OpenMeter leverages stream processing to be able to update meters in real-time while processing large volumes of events simultaneously. The core is written in Go and uses the CloudEvents format to describe usage, Kafka to ingest events, and ksqlDB to dedupe and aggregate meters. We are also working on a Postgres sink for long-term storage. Check out our GitHub to learn more: https://github.com/openmeterio/openmeter
Other companies in the usage-based billing space are focused on payments and basically want to be Stripe replacements. With OpenMeter, we’re focusing instead on the engineering challenge of collecting usage data from cloud infrastructure and balancing tradeoffs between cost, scale, accuracy, and staleness. We’re not trying to be a payment platform—rather, we want to empower engineers to provide fresh and accurate usage data to Product, Sales, and Finance, helping them with billing, analytics, and revenue use cases.
We’re building OpenMeter as an open-source project (Apache 2.0), with the goal of making it the standard to collect and share usage across many solutions and providers. In the future, we’ll offer a hosted / cloud version of OpenMeter with high availability guarantees and easy integrations to payment, CRM, and analytics solutions.
What usage metering issues or experiences do you have?
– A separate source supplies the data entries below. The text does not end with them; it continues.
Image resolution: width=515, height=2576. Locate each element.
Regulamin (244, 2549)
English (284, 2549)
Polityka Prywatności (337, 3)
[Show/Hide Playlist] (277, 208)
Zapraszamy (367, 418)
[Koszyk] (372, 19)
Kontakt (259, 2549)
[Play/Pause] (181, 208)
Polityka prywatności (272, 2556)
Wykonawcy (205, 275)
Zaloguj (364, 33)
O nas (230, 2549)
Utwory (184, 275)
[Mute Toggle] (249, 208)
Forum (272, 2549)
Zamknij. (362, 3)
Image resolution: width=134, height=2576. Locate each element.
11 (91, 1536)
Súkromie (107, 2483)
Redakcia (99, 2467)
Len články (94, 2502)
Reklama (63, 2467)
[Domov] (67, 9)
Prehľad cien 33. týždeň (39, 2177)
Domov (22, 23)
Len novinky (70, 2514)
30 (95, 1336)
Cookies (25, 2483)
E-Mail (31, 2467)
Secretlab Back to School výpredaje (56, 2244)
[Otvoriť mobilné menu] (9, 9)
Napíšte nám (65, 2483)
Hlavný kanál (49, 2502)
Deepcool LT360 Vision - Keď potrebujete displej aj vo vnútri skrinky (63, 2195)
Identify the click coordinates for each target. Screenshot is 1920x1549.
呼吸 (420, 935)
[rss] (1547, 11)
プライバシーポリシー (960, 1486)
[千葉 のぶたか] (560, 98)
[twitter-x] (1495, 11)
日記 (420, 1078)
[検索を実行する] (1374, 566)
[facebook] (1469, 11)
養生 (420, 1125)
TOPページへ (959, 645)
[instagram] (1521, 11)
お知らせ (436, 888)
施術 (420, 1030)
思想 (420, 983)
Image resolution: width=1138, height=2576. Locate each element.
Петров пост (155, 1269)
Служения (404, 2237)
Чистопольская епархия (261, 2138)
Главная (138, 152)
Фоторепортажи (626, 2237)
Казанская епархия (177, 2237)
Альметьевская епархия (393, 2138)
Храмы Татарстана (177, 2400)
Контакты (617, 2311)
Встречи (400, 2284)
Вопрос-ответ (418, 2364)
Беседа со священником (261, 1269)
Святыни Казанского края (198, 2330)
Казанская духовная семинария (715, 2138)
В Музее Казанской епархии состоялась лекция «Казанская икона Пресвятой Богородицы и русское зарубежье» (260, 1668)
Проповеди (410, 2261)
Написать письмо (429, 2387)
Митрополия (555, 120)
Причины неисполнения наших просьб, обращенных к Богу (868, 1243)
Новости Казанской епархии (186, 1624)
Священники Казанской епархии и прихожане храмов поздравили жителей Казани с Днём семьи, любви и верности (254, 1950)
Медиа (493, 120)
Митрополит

We would love to hear your feedback on OpenMeter and to learn from which sources you need to extract usage and how the metered data is leveraged. Looking forward to your comments!
We run millions of tiny VMs. Each gets billed on a number of dimensions: egress, runtime (per cpu / memory combo), storage / io. We also have other metered services: ssl certificates, IP addresses, etc.
The thing is, we _already_ have metrics for everything we want to bill. They're in a time series DB (VictoriaMetrics, in this case). Sending a shit ton of events to yet-another-system is complicated and brittle.
Your k8s pods example is a good source of my hives. Anything that runs on a timer to fire off events is going to get bogged down and lose data at our scale. And we're not very big!
This is a somewhat solved problem for metrics stacks. It's relatively straightforward to scale metrics scrapes. And once we have that infra, it's pretty easy to just start pushing "events" to it when events become useful. We don't end up needing Kafka and its complexity.
My dream for billing is: a query layer on top of a time series database that takes data I already have and turns it into invoices.
One thing about your post that struck me – the last mile to billing and reporting is the thing we're most interesting in buying. It's less specialized. There also aren't any products out there that have really figured this out, I don't think (we've evaluated pretty much all of them).
Usage tracking and reporting is a thing we're ok building, because it's core to our product.